School was another matter. It was the fast track to making something of yourself, to doing something with your life and becoming something. Sedgewick didn’t know what he wanted to become. He wondered what was wrong with him the way he was. Certainly knowledge was useful, but would it really change him that intrinsically? He didn’t think so.

He thought about dropping out—again that negative stigma—though it seemed early for such a move. Part of why he was even taking classes was to try things out and see if there was something beyond stocking groceries that would capture his attention. Life was hard like that. You have to try things out and see what fits and though some people think they can figure it out early on and be set their entire lives, Sedgewick though it would be more of a continual working and refining and relearning and refiguring process.

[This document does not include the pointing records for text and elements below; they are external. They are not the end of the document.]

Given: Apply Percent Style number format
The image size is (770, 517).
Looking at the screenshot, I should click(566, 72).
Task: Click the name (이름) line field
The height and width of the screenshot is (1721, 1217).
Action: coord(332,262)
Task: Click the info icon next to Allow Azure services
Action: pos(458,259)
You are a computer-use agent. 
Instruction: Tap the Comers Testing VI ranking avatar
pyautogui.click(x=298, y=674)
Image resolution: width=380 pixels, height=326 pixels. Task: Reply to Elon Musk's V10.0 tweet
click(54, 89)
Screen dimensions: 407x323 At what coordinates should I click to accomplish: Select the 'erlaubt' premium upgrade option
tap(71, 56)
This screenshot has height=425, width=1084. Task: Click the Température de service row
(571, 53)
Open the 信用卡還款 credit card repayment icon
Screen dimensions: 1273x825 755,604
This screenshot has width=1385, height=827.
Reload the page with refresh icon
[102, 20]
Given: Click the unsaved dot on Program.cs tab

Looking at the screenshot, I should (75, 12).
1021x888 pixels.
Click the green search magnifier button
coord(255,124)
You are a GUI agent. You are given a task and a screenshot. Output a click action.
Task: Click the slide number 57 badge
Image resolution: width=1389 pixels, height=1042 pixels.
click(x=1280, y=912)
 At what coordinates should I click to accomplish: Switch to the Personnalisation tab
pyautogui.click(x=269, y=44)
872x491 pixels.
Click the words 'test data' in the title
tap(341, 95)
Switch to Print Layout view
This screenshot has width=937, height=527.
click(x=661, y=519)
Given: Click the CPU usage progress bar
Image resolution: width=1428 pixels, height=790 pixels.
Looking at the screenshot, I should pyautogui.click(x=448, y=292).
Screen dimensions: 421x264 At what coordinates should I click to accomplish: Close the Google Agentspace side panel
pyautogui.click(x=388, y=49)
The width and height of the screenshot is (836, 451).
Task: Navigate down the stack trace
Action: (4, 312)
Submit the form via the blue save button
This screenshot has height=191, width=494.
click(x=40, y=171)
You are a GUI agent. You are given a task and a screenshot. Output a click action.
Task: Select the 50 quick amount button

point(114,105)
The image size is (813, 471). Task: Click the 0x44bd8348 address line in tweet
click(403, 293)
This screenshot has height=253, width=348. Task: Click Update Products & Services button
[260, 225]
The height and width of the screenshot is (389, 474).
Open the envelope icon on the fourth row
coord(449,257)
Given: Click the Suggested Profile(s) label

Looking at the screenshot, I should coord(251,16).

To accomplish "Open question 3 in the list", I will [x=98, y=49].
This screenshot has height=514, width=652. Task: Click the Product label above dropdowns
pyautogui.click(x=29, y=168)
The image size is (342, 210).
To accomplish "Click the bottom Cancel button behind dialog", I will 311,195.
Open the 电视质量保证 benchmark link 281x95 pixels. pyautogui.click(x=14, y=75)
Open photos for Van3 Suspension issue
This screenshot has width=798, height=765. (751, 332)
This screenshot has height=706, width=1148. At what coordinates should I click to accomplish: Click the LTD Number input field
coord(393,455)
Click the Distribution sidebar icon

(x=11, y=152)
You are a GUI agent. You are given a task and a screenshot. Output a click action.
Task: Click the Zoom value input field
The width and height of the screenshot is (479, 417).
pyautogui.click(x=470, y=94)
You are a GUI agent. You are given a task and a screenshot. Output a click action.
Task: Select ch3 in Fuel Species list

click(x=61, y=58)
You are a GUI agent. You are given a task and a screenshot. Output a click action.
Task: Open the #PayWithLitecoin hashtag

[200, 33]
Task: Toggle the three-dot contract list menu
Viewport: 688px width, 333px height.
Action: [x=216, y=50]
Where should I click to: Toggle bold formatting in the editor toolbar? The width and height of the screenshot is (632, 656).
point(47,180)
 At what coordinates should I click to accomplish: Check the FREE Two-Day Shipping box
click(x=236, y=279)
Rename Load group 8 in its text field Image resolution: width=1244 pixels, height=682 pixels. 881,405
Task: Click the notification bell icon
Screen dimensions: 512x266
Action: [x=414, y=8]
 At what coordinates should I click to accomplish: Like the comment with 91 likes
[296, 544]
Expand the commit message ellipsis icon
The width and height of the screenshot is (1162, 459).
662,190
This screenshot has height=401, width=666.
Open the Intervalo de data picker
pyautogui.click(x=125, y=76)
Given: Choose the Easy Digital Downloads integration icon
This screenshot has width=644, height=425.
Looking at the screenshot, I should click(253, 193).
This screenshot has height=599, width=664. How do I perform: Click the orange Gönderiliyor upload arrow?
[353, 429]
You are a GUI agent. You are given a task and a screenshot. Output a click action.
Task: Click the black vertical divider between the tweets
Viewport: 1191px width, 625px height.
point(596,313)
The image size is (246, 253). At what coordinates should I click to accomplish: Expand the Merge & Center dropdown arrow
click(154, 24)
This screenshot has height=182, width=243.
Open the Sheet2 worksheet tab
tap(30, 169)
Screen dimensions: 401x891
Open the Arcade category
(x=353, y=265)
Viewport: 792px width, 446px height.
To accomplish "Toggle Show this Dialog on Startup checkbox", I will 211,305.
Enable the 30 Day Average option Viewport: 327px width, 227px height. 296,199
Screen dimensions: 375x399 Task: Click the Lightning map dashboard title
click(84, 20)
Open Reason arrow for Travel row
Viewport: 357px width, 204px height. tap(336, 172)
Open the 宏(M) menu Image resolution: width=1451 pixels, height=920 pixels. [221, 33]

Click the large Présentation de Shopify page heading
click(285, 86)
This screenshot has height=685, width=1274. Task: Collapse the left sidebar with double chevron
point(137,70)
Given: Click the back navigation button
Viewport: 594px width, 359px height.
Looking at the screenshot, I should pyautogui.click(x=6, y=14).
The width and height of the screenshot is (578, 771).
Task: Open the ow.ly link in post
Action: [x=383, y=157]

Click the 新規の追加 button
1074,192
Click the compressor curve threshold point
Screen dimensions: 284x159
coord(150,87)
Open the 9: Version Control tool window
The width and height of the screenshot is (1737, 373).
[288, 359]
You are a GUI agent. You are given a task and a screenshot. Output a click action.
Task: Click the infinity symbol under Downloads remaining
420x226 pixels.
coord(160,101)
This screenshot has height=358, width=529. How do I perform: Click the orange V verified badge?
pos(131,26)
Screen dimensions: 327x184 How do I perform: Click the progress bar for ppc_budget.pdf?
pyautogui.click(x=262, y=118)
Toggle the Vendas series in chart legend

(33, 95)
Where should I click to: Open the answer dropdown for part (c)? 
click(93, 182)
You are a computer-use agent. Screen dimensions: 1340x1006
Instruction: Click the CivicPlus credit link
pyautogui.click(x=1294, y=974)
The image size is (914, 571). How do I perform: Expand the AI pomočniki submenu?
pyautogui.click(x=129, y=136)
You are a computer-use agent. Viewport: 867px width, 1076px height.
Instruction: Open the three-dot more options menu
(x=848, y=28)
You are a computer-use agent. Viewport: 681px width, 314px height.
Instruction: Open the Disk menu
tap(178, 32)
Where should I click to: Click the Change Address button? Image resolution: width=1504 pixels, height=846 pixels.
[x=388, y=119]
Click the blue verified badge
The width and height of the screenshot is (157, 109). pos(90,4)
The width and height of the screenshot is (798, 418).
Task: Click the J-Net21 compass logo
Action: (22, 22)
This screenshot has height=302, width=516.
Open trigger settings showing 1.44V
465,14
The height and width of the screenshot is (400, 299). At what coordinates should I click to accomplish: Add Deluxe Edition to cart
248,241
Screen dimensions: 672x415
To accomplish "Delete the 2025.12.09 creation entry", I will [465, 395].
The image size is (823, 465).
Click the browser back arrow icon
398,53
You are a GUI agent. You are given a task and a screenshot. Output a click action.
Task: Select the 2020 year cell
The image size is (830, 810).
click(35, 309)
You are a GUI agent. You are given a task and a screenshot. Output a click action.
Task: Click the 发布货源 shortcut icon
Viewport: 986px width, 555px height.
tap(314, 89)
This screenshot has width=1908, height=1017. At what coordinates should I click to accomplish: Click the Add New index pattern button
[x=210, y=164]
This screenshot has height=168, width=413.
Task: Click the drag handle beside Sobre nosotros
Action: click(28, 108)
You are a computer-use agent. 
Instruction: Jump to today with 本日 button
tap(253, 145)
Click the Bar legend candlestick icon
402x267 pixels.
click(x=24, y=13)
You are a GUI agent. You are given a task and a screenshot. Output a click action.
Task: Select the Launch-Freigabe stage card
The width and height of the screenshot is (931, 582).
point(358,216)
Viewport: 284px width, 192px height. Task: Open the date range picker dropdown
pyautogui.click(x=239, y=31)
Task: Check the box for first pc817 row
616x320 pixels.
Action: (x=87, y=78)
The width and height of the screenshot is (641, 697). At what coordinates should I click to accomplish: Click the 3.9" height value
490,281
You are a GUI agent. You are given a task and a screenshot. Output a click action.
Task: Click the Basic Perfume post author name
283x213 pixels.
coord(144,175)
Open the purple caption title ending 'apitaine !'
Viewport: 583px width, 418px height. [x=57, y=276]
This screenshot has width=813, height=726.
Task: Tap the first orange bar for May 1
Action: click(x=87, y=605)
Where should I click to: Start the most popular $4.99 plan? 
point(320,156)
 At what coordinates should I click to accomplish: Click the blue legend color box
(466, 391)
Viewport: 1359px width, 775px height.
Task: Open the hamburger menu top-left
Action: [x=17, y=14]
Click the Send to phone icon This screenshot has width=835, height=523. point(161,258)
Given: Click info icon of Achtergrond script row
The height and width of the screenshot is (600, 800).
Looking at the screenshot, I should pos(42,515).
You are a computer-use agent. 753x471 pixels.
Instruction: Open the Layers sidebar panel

Surely what he enjoyed now wouldn’t always fill him with the same wonder. Things can get old and tired. Sometimes you have to rediscover them. Sometimes you owe them that much. But sometimes it’s just time to move on to something else.

Moving on wasn’t always the answer. Sedgewick thought that sometimes people had their priorities flipped, that they were willing to stick with something longer than it deserved, but other things they were willing to jump ship and leave lost and alone when really they owed them so much more.

He stepped back from the fence to see a tiny section of river, perhaps four inches square.

“I told you it didn’t have to be the Jordan.” Sedgewick looked up at Charles and smiled.

“It’s not. It’s the Mississippi.” He paused. “But I guess it needs some more work.”

“It always does. You can’t imagine how many times the great masters stood back from a future masterpiece and said the same thing.”

“One bite at a time.”

“You got it, bit by bit.” Charles took his brush and Sedgewick gathered his paints. Before leaving he turned to Charles, but Charles kept humming and just smiled at Sedgewick. Gratitude didn’t always need words.